Date Written: March 21, 2019

Abstract

Against a background of extensive literature examining how digital platforms are regulated through ‘soft’ mechanisms, this paper analyses the ‘hard law’ techniques, such as sanctions, which are also very much used on digital platforms to police undesirable behaviours. It illustrates the use of these sanctions, suggesting that it is possible to find three different categories of sanctions: sanctions that find their source in hard (international and domestic) law, sanctions that find their sources in digital platforms’ own normative production, and sanctions used in the course of disputes. Platform operators can have an intense power of norm-setting and sanctions, with some tendency to concentrate power within themselves or with unclear arrangements for dividing it across different entities.

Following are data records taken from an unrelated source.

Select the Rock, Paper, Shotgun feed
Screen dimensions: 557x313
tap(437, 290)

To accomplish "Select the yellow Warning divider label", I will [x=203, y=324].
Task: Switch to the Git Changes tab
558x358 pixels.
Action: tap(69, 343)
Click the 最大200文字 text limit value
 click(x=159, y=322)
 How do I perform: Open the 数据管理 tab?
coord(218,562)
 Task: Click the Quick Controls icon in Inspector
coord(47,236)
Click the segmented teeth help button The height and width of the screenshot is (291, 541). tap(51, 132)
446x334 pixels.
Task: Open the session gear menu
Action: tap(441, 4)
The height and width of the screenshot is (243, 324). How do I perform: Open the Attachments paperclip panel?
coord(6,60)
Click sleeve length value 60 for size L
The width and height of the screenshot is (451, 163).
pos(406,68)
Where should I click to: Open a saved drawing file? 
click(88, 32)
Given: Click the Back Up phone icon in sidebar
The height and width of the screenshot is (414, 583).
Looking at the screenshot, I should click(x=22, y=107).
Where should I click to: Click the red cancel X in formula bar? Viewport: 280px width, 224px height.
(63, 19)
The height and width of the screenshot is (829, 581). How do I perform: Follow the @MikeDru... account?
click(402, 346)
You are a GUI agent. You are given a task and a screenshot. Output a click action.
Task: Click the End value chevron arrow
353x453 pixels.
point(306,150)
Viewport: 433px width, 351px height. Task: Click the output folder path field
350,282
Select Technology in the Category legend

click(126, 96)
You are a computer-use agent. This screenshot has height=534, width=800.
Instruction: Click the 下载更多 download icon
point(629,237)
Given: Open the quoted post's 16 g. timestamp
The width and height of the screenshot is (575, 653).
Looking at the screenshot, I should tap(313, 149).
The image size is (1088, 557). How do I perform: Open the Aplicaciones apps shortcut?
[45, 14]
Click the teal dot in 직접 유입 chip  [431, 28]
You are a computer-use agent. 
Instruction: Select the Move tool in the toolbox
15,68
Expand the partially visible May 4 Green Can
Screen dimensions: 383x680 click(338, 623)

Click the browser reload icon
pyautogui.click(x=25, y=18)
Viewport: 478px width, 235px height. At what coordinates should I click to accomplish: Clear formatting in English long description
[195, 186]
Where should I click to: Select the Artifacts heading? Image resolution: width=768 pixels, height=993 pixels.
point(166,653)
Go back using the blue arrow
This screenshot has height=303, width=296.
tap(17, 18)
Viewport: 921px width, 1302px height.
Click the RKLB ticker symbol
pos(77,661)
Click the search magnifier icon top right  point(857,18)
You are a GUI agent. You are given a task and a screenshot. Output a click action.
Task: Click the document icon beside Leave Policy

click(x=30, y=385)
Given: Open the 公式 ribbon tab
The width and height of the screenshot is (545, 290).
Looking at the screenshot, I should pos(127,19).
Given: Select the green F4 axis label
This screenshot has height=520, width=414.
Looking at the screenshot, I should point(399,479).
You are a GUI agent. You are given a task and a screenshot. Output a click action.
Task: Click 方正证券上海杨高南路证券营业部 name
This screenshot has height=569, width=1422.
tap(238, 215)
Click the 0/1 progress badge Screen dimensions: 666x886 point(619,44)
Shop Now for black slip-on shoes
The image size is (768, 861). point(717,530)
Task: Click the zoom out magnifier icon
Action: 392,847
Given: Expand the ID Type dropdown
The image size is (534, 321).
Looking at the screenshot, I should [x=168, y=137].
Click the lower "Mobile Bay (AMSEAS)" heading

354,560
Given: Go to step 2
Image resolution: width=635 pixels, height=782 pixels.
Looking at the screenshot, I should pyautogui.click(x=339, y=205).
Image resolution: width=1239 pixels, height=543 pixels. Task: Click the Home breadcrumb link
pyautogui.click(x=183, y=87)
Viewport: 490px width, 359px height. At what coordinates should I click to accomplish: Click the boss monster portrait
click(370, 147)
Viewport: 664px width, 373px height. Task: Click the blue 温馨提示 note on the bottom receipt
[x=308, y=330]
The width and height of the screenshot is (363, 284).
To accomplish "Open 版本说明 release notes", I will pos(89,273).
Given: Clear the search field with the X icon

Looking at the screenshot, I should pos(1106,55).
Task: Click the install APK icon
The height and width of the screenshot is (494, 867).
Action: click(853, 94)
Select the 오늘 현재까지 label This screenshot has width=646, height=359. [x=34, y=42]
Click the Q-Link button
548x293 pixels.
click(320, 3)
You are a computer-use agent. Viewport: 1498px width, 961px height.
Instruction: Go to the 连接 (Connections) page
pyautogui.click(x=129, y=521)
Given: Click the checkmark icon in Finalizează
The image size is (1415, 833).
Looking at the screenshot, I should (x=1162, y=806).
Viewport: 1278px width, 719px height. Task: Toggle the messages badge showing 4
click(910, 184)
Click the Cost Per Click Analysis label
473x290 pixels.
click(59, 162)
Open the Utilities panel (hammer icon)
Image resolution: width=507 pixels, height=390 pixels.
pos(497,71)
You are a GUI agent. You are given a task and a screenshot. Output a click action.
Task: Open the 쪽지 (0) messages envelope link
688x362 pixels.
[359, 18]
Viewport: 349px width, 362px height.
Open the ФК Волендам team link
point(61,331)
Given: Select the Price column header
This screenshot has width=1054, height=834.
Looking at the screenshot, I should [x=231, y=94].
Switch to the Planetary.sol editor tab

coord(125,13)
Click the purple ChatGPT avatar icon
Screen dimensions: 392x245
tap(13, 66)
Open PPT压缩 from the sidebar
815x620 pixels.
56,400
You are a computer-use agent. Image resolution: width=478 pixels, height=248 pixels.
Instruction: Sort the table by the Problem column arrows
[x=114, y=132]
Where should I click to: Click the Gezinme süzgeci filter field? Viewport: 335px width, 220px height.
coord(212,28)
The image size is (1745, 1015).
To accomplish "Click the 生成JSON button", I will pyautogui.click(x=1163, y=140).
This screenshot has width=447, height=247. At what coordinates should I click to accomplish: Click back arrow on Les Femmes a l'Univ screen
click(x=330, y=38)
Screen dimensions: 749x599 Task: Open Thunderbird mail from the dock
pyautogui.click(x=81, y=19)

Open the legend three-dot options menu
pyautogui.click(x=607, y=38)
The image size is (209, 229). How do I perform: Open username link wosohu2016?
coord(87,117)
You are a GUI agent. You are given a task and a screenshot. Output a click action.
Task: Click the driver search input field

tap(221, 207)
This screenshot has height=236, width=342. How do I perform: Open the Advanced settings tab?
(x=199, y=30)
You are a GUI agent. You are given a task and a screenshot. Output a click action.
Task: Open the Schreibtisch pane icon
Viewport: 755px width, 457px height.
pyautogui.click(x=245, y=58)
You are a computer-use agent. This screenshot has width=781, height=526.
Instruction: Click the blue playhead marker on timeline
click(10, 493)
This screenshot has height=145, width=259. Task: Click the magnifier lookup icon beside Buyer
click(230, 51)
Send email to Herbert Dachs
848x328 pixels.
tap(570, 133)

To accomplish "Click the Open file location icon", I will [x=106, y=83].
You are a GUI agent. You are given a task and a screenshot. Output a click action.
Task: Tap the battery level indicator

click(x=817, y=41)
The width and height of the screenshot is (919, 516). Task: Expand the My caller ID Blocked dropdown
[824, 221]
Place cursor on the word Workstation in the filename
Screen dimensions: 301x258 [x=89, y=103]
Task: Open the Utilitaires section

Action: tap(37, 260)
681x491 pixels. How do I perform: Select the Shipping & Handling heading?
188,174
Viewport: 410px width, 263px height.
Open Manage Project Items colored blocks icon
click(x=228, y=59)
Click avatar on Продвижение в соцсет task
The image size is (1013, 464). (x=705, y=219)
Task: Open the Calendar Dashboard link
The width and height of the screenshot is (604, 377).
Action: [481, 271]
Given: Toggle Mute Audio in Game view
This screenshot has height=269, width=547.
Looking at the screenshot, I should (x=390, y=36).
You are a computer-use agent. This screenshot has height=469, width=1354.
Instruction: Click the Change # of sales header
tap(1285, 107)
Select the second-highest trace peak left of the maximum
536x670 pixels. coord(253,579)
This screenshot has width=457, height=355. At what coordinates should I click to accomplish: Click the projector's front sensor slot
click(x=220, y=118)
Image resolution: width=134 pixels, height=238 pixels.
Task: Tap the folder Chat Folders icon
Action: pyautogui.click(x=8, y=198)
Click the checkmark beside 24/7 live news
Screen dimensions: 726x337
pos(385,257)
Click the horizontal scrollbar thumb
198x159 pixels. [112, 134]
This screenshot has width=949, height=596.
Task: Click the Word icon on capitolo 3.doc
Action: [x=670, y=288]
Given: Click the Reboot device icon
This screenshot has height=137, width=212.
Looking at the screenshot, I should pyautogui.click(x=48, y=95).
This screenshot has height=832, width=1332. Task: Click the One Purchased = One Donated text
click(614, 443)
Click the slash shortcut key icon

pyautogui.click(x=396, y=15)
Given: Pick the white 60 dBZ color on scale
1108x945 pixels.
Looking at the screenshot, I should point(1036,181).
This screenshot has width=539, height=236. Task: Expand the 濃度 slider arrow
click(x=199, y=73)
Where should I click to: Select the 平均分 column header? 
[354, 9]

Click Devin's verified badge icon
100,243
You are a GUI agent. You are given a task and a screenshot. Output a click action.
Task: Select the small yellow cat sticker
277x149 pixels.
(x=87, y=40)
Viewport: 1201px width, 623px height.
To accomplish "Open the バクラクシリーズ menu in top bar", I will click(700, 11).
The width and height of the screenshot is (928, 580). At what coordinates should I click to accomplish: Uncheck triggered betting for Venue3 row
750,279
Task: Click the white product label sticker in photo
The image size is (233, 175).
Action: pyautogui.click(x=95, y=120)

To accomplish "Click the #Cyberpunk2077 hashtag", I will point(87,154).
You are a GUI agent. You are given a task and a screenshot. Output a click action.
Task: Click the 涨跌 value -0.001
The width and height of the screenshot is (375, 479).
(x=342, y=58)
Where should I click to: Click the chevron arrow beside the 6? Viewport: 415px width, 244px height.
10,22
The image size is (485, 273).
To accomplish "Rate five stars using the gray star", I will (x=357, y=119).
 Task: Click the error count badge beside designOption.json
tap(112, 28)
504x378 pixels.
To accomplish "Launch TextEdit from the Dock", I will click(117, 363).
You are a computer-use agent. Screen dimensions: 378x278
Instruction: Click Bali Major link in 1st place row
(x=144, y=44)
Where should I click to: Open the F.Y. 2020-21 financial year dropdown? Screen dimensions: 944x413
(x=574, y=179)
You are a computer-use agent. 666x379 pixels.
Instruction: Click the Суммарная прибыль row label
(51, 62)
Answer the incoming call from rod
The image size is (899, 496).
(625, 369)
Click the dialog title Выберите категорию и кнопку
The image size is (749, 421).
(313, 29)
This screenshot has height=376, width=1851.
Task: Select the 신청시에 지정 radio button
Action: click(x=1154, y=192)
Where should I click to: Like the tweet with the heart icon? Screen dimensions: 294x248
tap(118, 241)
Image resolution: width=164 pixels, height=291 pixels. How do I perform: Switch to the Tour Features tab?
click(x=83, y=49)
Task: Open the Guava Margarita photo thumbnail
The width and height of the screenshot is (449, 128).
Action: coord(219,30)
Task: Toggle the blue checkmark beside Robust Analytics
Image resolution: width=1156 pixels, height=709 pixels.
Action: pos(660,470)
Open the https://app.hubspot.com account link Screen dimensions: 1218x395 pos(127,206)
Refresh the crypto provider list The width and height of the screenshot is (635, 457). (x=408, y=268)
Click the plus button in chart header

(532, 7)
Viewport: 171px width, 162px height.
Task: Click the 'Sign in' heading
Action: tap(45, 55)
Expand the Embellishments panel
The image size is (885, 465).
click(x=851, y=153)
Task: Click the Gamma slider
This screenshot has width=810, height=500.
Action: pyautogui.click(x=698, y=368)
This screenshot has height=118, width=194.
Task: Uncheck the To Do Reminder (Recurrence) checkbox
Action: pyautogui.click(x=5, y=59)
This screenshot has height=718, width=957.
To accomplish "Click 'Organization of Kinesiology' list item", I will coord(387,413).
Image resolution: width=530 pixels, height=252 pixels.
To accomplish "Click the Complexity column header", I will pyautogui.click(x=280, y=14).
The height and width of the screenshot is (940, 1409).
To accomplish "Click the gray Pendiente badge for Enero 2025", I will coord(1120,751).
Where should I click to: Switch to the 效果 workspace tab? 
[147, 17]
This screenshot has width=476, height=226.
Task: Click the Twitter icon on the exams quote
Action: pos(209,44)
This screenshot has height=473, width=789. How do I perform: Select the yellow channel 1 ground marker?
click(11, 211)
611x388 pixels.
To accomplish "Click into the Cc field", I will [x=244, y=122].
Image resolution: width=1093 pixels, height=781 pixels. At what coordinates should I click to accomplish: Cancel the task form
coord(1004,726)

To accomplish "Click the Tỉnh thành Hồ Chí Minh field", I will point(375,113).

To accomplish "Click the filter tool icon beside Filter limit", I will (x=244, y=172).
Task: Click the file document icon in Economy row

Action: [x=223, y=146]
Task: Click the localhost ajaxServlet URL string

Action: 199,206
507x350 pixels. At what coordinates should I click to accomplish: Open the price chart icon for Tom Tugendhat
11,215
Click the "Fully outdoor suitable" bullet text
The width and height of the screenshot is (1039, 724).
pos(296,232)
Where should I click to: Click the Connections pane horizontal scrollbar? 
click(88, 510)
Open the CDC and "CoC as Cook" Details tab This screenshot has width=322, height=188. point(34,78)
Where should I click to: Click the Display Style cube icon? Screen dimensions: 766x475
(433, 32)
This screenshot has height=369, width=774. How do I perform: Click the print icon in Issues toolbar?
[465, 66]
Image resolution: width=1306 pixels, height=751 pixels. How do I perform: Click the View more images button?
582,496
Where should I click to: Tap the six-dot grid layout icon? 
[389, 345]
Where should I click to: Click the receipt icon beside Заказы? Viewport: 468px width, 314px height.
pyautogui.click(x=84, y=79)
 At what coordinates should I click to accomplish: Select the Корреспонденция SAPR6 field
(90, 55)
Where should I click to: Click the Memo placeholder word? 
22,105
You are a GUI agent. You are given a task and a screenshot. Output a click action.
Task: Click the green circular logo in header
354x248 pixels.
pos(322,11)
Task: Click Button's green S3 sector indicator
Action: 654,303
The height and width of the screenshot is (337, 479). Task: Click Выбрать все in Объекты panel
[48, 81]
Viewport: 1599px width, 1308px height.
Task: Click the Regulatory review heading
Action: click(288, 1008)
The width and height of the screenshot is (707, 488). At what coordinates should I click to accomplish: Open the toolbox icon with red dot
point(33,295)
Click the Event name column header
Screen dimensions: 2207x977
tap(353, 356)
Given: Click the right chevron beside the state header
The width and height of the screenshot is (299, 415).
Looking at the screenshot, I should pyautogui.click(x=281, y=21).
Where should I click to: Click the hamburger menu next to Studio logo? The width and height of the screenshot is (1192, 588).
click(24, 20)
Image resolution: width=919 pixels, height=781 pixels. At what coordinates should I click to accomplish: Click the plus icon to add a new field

This can deeply affect individual freedoms. This paper suggests that the ways in which the power to set, decide and enforce sanctions is exercised in the digital space transform the public-private divide: the allocation of roles between sovereign public bodies and free private actors is reshaped to become ‘hybrid’ when it comes to enforcing rules and monitoring compliance through a wide range of sanctions on digital platforms. This paper frames the legitimacy questions arising from sanctions and suggests that the public-private divide may have to be bridged in order to locate a possible source of legitimacy. A future framework for assessing how platform operators set norms and ensure compliance through sanctions needs to start from individual users to see how best to protect their freedom when checks and balances around platforms’ powers and sanctions are developed. These individual users are the ones who suffer from the economic, social and reputational consequences of sanctions in both the digital world and the physical world.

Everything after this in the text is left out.